> **Instructions for the task**: Give again the line that contains "(973) 363-9300 (802, 20)" and every line after it to the end of the records. Keep them exactly as they are and add nothing.

[Saved entries]
+++++
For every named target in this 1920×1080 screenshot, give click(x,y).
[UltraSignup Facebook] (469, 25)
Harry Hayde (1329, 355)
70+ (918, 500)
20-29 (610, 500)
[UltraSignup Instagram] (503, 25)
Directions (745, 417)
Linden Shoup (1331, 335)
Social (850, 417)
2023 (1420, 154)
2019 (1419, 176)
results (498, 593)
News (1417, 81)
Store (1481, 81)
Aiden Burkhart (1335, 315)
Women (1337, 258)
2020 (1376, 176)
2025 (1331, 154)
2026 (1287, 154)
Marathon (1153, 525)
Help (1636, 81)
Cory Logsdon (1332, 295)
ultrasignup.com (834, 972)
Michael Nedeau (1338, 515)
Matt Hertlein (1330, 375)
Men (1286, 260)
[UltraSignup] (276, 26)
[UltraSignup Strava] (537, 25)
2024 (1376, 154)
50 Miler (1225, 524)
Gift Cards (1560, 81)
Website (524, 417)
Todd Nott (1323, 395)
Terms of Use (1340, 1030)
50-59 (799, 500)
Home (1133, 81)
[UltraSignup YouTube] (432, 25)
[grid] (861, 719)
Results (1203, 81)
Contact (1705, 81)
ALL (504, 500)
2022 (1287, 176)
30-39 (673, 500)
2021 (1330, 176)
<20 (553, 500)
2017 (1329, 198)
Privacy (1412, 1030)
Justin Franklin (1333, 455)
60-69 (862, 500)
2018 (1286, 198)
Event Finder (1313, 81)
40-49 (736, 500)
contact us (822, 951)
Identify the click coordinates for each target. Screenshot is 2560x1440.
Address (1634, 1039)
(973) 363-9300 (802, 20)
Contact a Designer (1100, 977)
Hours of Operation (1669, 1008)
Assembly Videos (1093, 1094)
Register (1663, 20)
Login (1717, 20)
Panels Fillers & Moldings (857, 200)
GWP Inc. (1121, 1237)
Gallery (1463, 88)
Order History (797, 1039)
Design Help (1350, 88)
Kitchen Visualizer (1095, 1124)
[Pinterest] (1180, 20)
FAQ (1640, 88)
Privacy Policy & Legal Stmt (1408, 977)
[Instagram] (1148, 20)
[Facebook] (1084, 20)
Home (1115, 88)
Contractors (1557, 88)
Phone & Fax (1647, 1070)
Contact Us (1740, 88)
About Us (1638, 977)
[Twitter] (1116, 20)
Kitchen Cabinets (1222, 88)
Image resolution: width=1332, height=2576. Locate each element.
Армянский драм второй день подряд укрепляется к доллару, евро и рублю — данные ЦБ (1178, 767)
+++++
> **Solution for this exercise**:
(973) 363-9300 (802, 20)
Contact a Designer (1100, 977)
Hours of Operation (1669, 1008)
Assembly Videos (1093, 1094)
Register (1663, 20)
Login (1717, 20)
Panels Fillers & Moldings (857, 200)
GWP Inc. (1121, 1237)
Gallery (1463, 88)
Order History (797, 1039)
Design Help (1350, 88)
Kitchen Visualizer (1095, 1124)
[Pinterest] (1180, 20)
FAQ (1640, 88)
Privacy Policy & Legal Stmt (1408, 977)
[Instagram] (1148, 20)
[Facebook] (1084, 20)
Home (1115, 88)
Contractors (1557, 88)
Phone & Fax (1647, 1070)
Contact Us (1740, 88)
About Us (1638, 977)
[Twitter] (1116, 20)
Kitchen Cabinets (1222, 88)
Image resolution: width=1332, height=2576. Locate each element.
Армянский драм второй день подряд укрепляется к доллару, евро и рублю — данные ЦБ (1178, 767)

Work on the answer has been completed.